** Text to read **
--- begin ---
I'm trying to create a simple LSTM using DeepLearning4J, with 2 input features and a timeseries length of 1. I'm having a strange issue however; after training the network, inputting test data yields the same, arbitrary result regardless of the input values. My code is shown below.
(UPDATED)
public class LSTMRegression {
public static final int inputSize = 2,
lstmLayerSize = 4,
outputSize = 1;
public static final double learningRate = 0.0001;
public static void main(String[] args) {
int miniBatchSize = 99;
MultiLayerConfiguration conf = new NeuralNetConfiguration.Builder()
.miniBatch(false)
.optimizationAlgo(OptimizationAlgorithm.STOCHASTIC_GRADIENT_DESCENT)
.updater(new Adam(learningRate))
.list()
.layer(0, new LSTM.Builder().nIn(inputSize).nOut(lstmLayerSize)
.weightInit(WeightInit.XAVIER)
.activation(Activation.TANH).build())
// .layer(1, new LSTM.Builder().nIn(lstmLayerSize).nOut(lstmLayerSize)
// .weightInit(WeightInit.XAVIER)
// .activation(Activation.SIGMOID).build())
// .layer(2, new LSTM.Builder().nIn(lstmLayerSize).nOut(lstmLayerSize)
// .weightInit(WeightInit.XAVIER)
// .activation(Activation.SIGMOID).build())
.layer(1, new RnnOutputLayer.Builder(LossFunctions.LossFunction.MSE)
.weightInit(WeightInit.XAVIER)
.activation(Activation.IDENTITY)
.nIn(lstmLayerSize).nOut(outputSize).build())
--- end ---
** Brief **
In the forum post about the LSTM built with DeepLearning4J, what learning rate does the code set?

** Material provided **
--- begin ---
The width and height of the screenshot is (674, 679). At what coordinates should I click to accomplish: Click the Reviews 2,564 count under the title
--- end ---
** Answer for the task **
0.0001